BEGIN Text extract

What Was on Your College Soundtrack?
(Fusion, Part 2: Jeff Beck, Herbie Hancock, Weather Report)
I arrived at college for my freshman year, a poor yet sheltered kid who knew mainly classical music, jazz, and Top 40. The first two I owed to my family, the latter to my high-school classmates. I also had a cool aunt who snuck me albums by Cream and the Doors, among others, giving me a peek into an alternative reality.
Upon landing at college, I moved into a dorm with three roommates, thinking that my meager collection of a half-dozen classic rock and two jazz albums would make me cool. Boy, was I in for a shock. They were all musicians, and they listened to stuff I had never heard of.
My albums never made it onto the turntable after the first week, except my vintage copy of “Thelonius Monk Alone in San Francisco,” which was my main source of cred. And I was perfectly okay with that, because what I heard when my roommates chose the music was beyond anything I had ever imagined.
It was much harder-edged, darker, almost Baroque in its complexity. A lot of it vibrated with energy and sheer virtuosity. It was the kind of stuff my roommates — all quite accomplished already — aspired to play.
It was also the stuff that turned my world inside out.
These new (to me) genres of music became the core of my college soundtrack. Sure, I partied to Disco and Springsteen along with most of my classmates, but on my own time, I was besotted with proto-metal bands like Rainbow, King Crimson, and Black Sabbath, and fusion bands like Return to Forever, Weather Report and Herbie Hancock.
This series has focused on fusion. For more on the metal side of things, see the series I’m doing with Anthony Overs. The first two installments are here and here:
(A Beginner’s Guide to Heavy Metal
Part I — origins, classics and a peak down some branches)
(Just What Is Heavy Metal, Anyway?
Part II of The Beginner’s Guide to Heavy Metal)
In this third installment of the Fusion series, I feature some musicians who I found independently of my roommates. Of course, they knew most of these artists, but by midway through the fall semester, I was scouring the record bins for new stuff and finding it all on my own.

END Text extract

_Given task 1_
In the college soundtrack piece, which album was the writer's main source of cred?

BEGIN Data

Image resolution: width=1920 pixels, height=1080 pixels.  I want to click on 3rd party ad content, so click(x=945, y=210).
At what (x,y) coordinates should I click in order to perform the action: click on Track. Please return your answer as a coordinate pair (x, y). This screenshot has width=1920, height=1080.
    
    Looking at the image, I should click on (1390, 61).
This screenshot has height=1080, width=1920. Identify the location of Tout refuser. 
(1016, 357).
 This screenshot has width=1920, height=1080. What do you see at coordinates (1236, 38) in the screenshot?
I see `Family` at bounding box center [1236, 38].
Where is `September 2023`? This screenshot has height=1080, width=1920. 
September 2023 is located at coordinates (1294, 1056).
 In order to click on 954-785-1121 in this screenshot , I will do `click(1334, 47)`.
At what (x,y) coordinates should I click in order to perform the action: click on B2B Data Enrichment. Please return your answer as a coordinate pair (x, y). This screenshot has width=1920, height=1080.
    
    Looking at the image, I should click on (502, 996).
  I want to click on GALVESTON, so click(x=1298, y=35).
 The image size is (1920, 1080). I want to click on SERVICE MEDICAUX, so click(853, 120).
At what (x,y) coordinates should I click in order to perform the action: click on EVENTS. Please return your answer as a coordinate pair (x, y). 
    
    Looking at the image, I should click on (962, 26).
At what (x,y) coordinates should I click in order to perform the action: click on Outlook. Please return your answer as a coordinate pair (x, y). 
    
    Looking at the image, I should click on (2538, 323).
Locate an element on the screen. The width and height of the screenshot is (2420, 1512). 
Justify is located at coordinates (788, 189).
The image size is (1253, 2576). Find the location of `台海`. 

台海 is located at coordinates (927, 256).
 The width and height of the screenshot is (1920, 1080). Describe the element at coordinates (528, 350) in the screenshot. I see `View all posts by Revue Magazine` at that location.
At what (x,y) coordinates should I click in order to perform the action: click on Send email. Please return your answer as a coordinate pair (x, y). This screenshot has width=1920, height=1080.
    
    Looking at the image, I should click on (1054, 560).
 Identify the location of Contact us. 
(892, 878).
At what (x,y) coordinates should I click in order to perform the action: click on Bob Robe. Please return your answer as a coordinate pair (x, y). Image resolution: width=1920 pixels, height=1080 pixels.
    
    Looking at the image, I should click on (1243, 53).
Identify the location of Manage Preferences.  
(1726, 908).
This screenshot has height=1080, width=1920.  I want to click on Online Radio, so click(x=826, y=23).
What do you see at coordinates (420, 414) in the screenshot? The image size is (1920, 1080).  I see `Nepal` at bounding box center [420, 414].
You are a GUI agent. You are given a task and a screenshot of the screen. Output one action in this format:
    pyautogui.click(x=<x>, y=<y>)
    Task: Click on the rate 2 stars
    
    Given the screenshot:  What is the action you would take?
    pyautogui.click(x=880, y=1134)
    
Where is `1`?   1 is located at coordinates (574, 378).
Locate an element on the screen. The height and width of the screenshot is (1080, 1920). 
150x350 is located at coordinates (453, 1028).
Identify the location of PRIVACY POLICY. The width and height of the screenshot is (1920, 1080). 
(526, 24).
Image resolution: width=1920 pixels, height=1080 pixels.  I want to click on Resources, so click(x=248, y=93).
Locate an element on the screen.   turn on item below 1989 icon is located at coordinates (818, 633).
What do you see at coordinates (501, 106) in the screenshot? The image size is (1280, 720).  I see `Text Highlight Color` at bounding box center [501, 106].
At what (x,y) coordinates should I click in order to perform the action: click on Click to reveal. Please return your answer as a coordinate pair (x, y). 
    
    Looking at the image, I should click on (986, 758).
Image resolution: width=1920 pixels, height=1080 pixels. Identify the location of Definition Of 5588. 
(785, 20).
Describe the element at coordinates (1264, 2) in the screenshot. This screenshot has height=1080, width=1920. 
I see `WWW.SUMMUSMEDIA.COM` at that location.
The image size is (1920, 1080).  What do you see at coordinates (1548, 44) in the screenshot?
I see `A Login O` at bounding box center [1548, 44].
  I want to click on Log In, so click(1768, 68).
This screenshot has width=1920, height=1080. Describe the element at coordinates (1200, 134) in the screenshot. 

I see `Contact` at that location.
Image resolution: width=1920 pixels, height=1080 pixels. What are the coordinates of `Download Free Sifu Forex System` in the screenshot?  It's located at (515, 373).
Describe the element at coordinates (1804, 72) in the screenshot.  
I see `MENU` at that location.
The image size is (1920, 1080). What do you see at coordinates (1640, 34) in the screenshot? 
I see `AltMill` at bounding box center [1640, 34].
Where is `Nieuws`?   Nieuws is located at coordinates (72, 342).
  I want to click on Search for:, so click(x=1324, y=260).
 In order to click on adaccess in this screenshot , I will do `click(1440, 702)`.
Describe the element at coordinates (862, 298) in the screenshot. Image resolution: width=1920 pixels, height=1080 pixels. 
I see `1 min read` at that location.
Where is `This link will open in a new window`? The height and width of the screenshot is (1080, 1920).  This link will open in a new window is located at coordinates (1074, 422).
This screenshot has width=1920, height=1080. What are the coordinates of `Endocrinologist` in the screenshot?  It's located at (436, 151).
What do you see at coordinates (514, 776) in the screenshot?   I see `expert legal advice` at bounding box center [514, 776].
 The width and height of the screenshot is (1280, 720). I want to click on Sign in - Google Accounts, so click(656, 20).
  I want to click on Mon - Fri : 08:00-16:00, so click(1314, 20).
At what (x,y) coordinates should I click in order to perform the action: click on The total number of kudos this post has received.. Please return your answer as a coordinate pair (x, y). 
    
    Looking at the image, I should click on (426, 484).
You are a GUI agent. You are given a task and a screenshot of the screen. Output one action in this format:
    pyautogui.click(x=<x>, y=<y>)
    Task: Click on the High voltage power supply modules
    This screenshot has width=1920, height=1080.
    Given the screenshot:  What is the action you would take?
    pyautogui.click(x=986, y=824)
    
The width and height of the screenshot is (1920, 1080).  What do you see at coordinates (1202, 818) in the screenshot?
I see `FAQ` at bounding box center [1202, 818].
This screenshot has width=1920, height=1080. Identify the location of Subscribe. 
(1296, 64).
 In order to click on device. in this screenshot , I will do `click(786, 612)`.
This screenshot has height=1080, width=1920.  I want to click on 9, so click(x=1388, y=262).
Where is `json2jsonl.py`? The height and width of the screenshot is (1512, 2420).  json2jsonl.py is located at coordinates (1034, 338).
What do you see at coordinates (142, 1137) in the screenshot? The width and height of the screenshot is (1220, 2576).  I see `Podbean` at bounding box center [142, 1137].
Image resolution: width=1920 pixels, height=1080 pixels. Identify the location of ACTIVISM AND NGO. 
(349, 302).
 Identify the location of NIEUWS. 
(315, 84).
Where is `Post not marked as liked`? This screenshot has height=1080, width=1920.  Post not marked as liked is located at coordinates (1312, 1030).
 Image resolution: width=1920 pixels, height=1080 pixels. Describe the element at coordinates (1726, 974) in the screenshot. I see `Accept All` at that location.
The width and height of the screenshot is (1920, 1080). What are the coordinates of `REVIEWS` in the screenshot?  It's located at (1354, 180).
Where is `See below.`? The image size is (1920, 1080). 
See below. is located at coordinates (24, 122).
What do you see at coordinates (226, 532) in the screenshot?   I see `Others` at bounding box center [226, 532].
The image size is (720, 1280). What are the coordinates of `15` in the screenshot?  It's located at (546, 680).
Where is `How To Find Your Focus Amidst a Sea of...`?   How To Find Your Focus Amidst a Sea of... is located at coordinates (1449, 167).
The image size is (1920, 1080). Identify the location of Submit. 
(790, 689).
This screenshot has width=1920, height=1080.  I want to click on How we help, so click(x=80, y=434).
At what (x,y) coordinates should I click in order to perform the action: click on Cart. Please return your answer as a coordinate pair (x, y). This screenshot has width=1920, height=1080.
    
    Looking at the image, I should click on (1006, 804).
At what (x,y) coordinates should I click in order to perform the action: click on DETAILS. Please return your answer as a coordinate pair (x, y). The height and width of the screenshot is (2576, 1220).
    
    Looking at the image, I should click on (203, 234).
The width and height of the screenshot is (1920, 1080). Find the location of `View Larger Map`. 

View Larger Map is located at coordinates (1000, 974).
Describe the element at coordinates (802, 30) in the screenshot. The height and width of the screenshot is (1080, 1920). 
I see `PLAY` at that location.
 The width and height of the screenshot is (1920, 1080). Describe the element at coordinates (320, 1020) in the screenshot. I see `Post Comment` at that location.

END Data

_Given task 2_
Copy out the rows from the line with "click on Send" up to and including the line with "150x350 is located", keeping every character the same.

_Problem solution 1_
A vintage copy of "Thelonius Monk Alone in San Francisco."

_Problem solution 2_
At what (x,y) coordinates should I click in order to perform the action: click on Send email. Please return your answer as a coordinate pair (x, y). This screenshot has width=1920, height=1080.
    
    Looking at the image, I should click on (1054, 560).
 Identify the location of Contact us. 
(892, 878).
At what (x,y) coordinates should I click in order to perform the action: click on Bob Robe. Please return your answer as a coordinate pair (x, y). Image resolution: width=1920 pixels, height=1080 pixels.
    
    Looking at the image, I should click on (1243, 53).
Identify the location of Manage Preferences.  
(1726, 908).
This screenshot has height=1080, width=1920.  I want to click on Online Radio, so click(x=826, y=23).
What do you see at coordinates (420, 414) in the screenshot? The image size is (1920, 1080).  I see `Nepal` at bounding box center [420, 414].
You are a GUI agent. You are given a task and a screenshot of the screen. Output one action in this format:
    pyautogui.click(x=<x>, y=<y>)
    Task: Click on the rate 2 stars
    
    Given the screenshot:  What is the action you would take?
    pyautogui.click(x=880, y=1134)
    
Where is `1`?   1 is located at coordinates (574, 378).
Locate an element on the screen. The height and width of the screenshot is (1080, 1920). 
150x350 is located at coordinates (453, 1028).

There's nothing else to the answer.